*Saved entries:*
'''
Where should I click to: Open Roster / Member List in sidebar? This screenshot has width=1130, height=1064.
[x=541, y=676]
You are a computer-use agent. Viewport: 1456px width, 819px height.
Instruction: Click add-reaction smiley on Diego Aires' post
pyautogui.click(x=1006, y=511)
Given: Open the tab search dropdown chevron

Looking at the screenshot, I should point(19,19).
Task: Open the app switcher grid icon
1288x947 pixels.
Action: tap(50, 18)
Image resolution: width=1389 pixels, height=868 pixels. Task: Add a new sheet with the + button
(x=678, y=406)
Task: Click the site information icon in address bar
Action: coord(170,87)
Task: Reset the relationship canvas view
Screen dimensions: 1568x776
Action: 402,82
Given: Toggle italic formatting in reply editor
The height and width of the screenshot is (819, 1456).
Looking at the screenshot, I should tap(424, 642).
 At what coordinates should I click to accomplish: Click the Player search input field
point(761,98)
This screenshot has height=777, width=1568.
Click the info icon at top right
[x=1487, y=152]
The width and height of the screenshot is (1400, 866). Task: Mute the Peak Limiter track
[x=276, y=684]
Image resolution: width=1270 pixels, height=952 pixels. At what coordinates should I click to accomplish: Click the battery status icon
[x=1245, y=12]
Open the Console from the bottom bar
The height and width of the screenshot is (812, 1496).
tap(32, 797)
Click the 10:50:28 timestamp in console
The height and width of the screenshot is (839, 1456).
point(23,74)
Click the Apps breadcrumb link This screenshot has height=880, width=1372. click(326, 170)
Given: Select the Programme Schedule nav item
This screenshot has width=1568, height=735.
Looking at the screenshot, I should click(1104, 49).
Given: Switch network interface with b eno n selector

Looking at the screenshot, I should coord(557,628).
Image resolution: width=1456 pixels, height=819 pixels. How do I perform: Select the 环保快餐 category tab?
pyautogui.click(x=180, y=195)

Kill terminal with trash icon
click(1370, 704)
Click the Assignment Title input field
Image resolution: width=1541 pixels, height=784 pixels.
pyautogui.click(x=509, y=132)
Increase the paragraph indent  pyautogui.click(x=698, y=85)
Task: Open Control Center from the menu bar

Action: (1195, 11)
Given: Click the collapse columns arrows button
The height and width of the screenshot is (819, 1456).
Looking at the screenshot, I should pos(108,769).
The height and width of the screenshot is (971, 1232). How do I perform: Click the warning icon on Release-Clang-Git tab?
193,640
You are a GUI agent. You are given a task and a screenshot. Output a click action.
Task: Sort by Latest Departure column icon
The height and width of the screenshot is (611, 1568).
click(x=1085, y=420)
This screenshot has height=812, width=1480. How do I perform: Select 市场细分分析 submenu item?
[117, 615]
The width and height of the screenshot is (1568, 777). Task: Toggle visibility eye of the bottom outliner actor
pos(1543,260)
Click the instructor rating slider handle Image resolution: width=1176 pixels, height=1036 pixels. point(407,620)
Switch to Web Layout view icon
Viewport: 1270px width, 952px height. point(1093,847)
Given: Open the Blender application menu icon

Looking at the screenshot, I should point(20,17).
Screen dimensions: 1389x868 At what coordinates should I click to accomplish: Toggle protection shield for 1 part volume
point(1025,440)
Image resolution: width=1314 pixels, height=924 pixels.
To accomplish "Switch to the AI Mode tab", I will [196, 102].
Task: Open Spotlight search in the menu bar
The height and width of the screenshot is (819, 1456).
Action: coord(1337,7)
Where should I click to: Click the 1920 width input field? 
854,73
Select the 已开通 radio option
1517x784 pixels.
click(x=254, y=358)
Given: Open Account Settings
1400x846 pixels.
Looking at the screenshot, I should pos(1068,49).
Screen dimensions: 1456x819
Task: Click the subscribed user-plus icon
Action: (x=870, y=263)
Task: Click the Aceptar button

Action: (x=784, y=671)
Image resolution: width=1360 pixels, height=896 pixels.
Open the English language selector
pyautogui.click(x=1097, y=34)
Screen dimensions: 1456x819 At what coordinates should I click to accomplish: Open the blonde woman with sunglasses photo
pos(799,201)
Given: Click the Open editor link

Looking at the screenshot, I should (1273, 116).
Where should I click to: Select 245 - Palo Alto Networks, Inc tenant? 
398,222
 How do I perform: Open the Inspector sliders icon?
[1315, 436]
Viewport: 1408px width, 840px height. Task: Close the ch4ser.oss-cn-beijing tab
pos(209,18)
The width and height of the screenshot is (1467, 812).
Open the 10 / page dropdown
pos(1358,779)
'''
*Work instructions:* Line by line, copy the entries above exactly as they appear.

*Exercise output:*
Where should I click to: Open Roster / Member List in sidebar? This screenshot has width=1130, height=1064.
[x=541, y=676]
You are a computer-use agent. Viewport: 1456px width, 819px height.
Instruction: Click add-reaction smiley on Diego Aires' post
pyautogui.click(x=1006, y=511)
Given: Open the tab search dropdown chevron

Looking at the screenshot, I should point(19,19).
Task: Open the app switcher grid icon
1288x947 pixels.
Action: tap(50, 18)
Image resolution: width=1389 pixels, height=868 pixels. Task: Add a new sheet with the + button
(x=678, y=406)
Task: Click the site information icon in address bar
Action: coord(170,87)
Task: Reset the relationship canvas view
Screen dimensions: 1568x776
Action: 402,82
Given: Toggle italic formatting in reply editor
The height and width of the screenshot is (819, 1456).
Looking at the screenshot, I should tap(424, 642).
 At what coordinates should I click to accomplish: Click the Player search input field
point(761,98)
This screenshot has height=777, width=1568.
Click the info icon at top right
[x=1487, y=152]
The width and height of the screenshot is (1400, 866). Task: Mute the Peak Limiter track
[x=276, y=684]
Image resolution: width=1270 pixels, height=952 pixels. At what coordinates should I click to accomplish: Click the battery status icon
[x=1245, y=12]
Open the Console from the bottom bar
The height and width of the screenshot is (812, 1496).
tap(32, 797)
Click the 10:50:28 timestamp in console
The height and width of the screenshot is (839, 1456).
point(23,74)
Click the Apps breadcrumb link This screenshot has height=880, width=1372. click(326, 170)
Given: Select the Programme Schedule nav item
This screenshot has width=1568, height=735.
Looking at the screenshot, I should click(1104, 49).
Given: Switch network interface with b eno n selector

Looking at the screenshot, I should coord(557,628).
Image resolution: width=1456 pixels, height=819 pixels. How do I perform: Select the 环保快餐 category tab?
pyautogui.click(x=180, y=195)

Kill terminal with trash icon
click(1370, 704)
Click the Assignment Title input field
Image resolution: width=1541 pixels, height=784 pixels.
pyautogui.click(x=509, y=132)
Increase the paragraph indent  pyautogui.click(x=698, y=85)
Task: Open Control Center from the menu bar

Action: (1195, 11)
Given: Click the collapse columns arrows button
The height and width of the screenshot is (819, 1456).
Looking at the screenshot, I should pos(108,769).
The height and width of the screenshot is (971, 1232). How do I perform: Click the warning icon on Release-Clang-Git tab?
193,640
You are a GUI agent. You are given a task and a screenshot. Output a click action.
Task: Sort by Latest Departure column icon
The height and width of the screenshot is (611, 1568).
click(x=1085, y=420)
This screenshot has height=812, width=1480. How do I perform: Select 市场细分分析 submenu item?
[117, 615]
The width and height of the screenshot is (1568, 777). Task: Toggle visibility eye of the bottom outliner actor
pos(1543,260)
Click the instructor rating slider handle Image resolution: width=1176 pixels, height=1036 pixels. point(407,620)
Switch to Web Layout view icon
Viewport: 1270px width, 952px height. point(1093,847)
Given: Open the Blender application menu icon

Looking at the screenshot, I should point(20,17).
Screen dimensions: 1389x868 At what coordinates should I click to accomplish: Toggle protection shield for 1 part volume
point(1025,440)
Image resolution: width=1314 pixels, height=924 pixels.
To accomplish "Switch to the AI Mode tab", I will [196, 102].
Task: Open Spotlight search in the menu bar
The height and width of the screenshot is (819, 1456).
Action: coord(1337,7)
Where should I click to: Click the 1920 width input field? 
854,73
Select the 已开通 radio option
1517x784 pixels.
click(x=254, y=358)
Given: Open Account Settings
1400x846 pixels.
Looking at the screenshot, I should pos(1068,49).
Screen dimensions: 1456x819
Task: Click the subscribed user-plus icon
Action: (x=870, y=263)
Task: Click the Aceptar button

Action: (x=784, y=671)
Image resolution: width=1360 pixels, height=896 pixels.
Open the English language selector
pyautogui.click(x=1097, y=34)
Screen dimensions: 1456x819 At what coordinates should I click to accomplish: Open the blonde woman with sunglasses photo
pos(799,201)
Given: Click the Open editor link

Looking at the screenshot, I should (1273, 116).
Where should I click to: Select 245 - Palo Alto Networks, Inc tenant? 
398,222
 How do I perform: Open the Inspector sliders icon?
[1315, 436]
Viewport: 1408px width, 840px height. Task: Close the ch4ser.oss-cn-beijing tab
pos(209,18)
The width and height of the screenshot is (1467, 812).
Open the 10 / page dropdown
pos(1358,779)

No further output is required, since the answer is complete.